The user creates his/her key pair by running ssh-keygen(1). This stores the private key in ~/.ssh/identity (protocol 1), ~/.ssh/id_dsa (protocol 2 DSA), or ~/.ssh/id_rsa (protocol 2 RSA) and stores the public key in ~/.ssh/identity.pub (protocol 1), ~/.ssh/id_dsa.pub (protocol 2 DSA), or ~/.ssh/id_rsa.pub (protocol 2 RSA) in the user’s home directory. The user should then copy the public key to ~/.ssh/authorized_keys in his/her home directory on the remote machine. The authorized_keys file corresponds to the conventional ~/.rhosts file, and has one key per line, though the lines can be very long. After this, the user can log in without giving the password.
Always make sure that A and B only have the public key of the trusted machine. C's private key should never be on A and B, only on C. Also, note that permissions on the .ssh directory are interpreted in a finicky fashion. (Note that I haven't used any account names with this — please consider all of your options for what account(s) you might want to use for this trust relationship, and document your thought processes.)

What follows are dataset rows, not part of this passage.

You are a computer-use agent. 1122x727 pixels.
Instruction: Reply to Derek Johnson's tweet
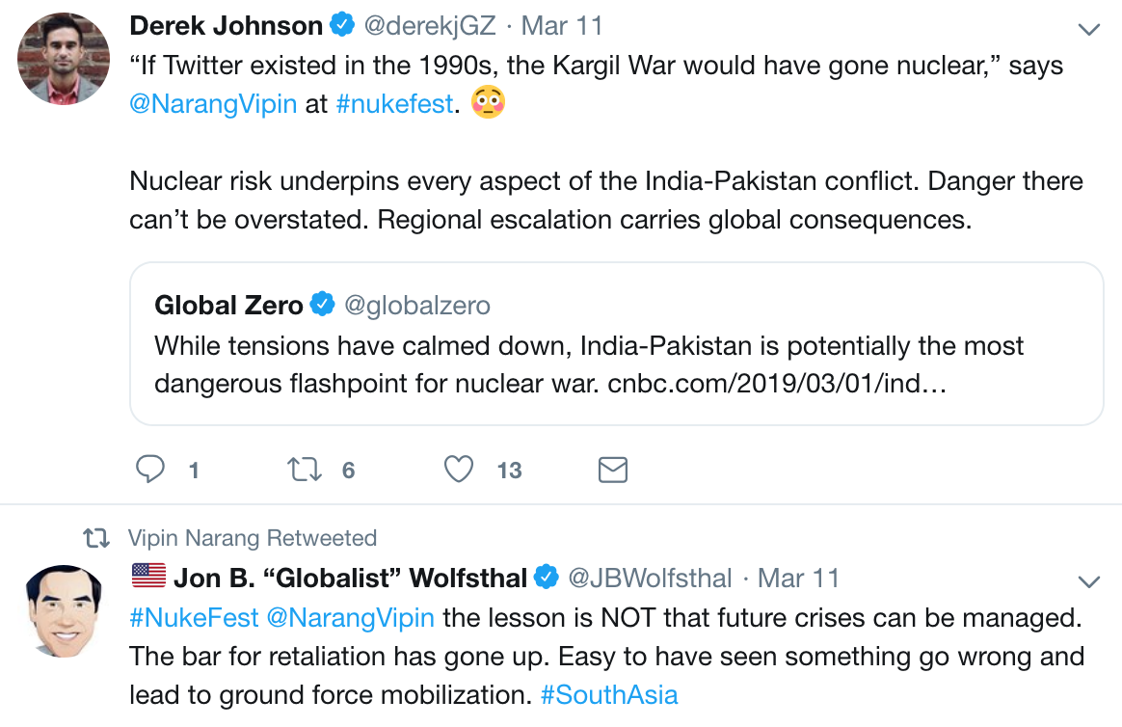pyautogui.click(x=150, y=470)
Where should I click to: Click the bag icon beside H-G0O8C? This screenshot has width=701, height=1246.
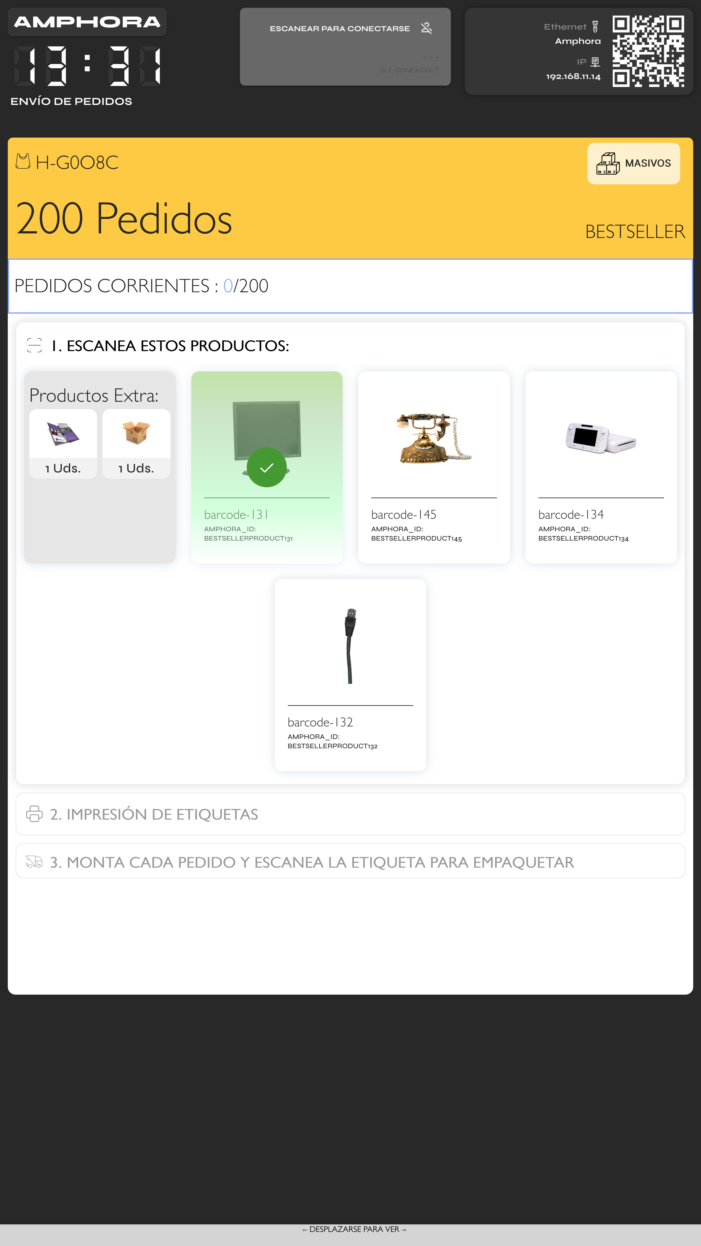[23, 161]
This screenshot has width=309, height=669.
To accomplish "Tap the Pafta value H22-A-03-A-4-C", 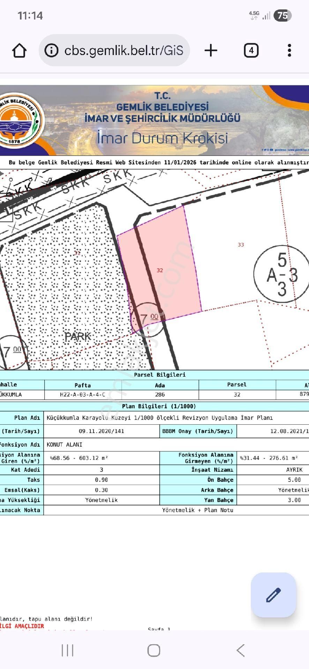I will (83, 394).
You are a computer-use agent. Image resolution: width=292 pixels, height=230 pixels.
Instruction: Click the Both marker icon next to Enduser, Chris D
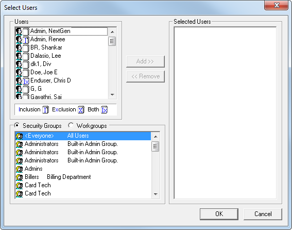26,81
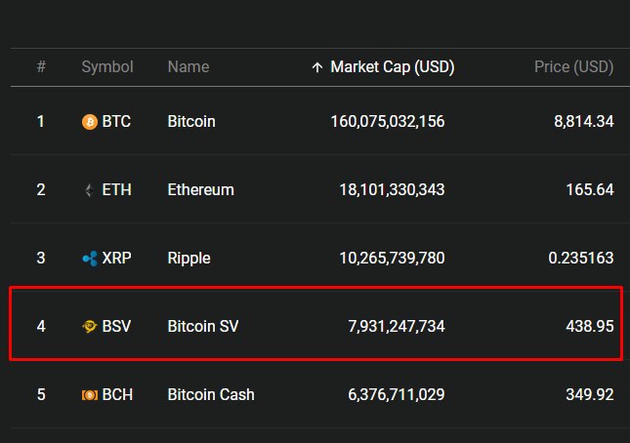Select the BSV symbol in highlighted row
Image resolution: width=630 pixels, height=443 pixels.
pyautogui.click(x=116, y=326)
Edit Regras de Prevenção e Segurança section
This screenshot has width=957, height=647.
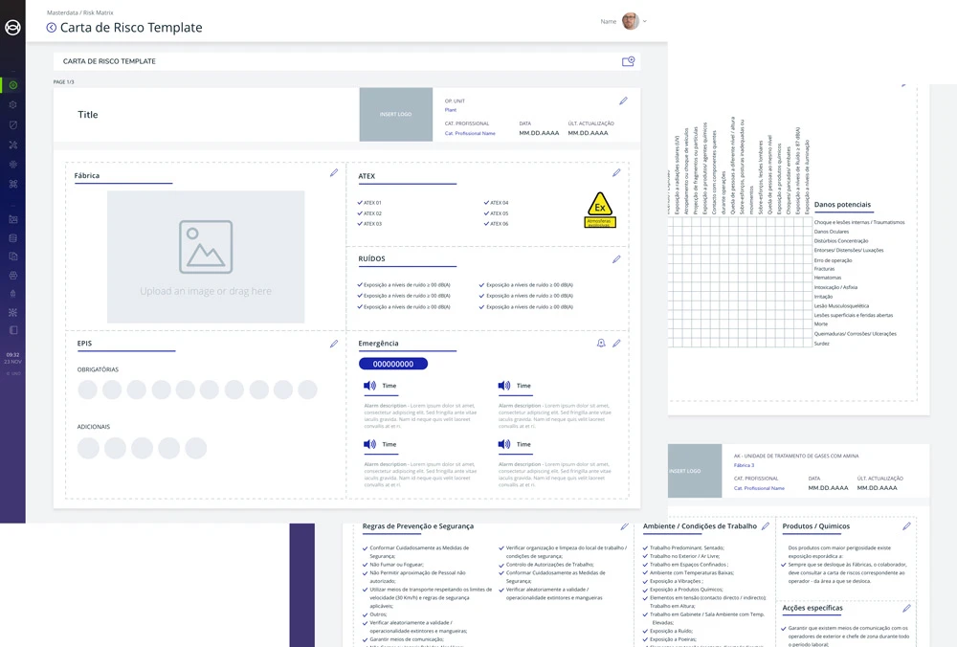click(624, 526)
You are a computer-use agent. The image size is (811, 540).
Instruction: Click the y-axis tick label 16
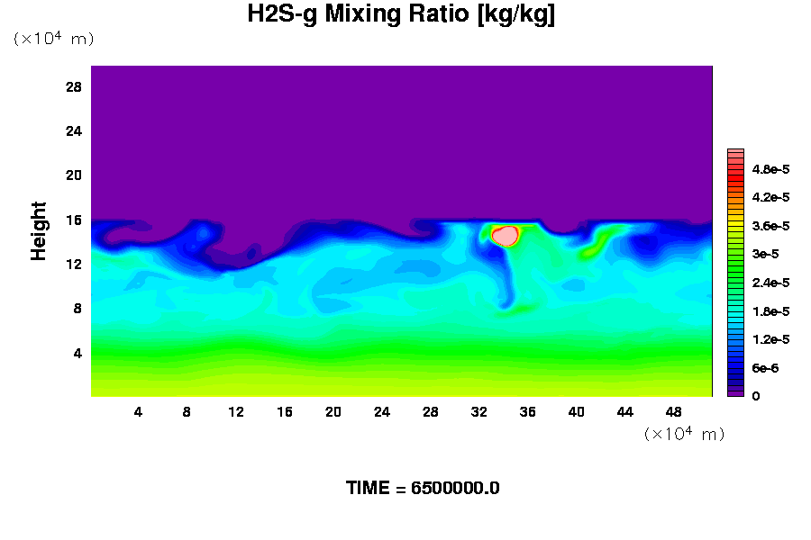click(x=73, y=220)
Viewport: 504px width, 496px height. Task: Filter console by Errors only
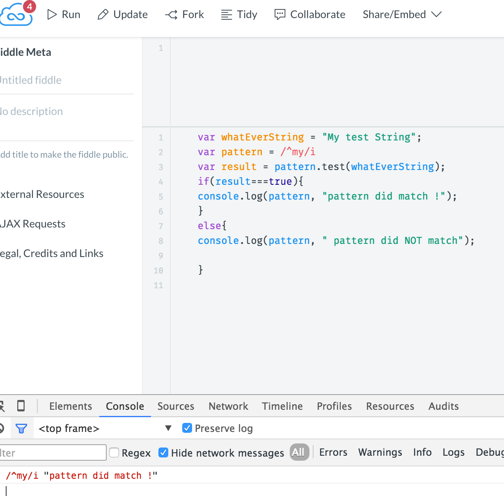point(333,452)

I will leave the structure of the target backups to you — but please don't forget to consider the amount of disk space in the target partition(s)/logical volume(s). Please document in both of your write-ups all of your considerations as to the structure of your targets: userids, groupids, databases, and sparse files should all be mentioned in your consideration.
As to the source, I want you to backup these four directories from both machines A and B:
If you want to backup more directories (such as /var/lib, for instance), that's fine but please enumerate your reasoning for each additional directory that you include in your write-up.
Please use cron (not anacron) to set up your back-ups to start at 2:00am local time every day. (See chapter 8 of LAH for a good overview of cron.)
A journal is due for this assignment. Make sure that you document in your journal all of the steps that you went through, following the guidelines on the class home page. Please share the workload so that all team members get experience with all aspects of the work. PLEASE DON'T FORGET TO PUT YOUR TEAM NUMBER ON THE ASSIGNMENT.
Please turn in a printed copy of this assignment at the beginning of class on Tuesday, September 28th.
Don't forget to update the dokuwiki with new information about your systems' configurations.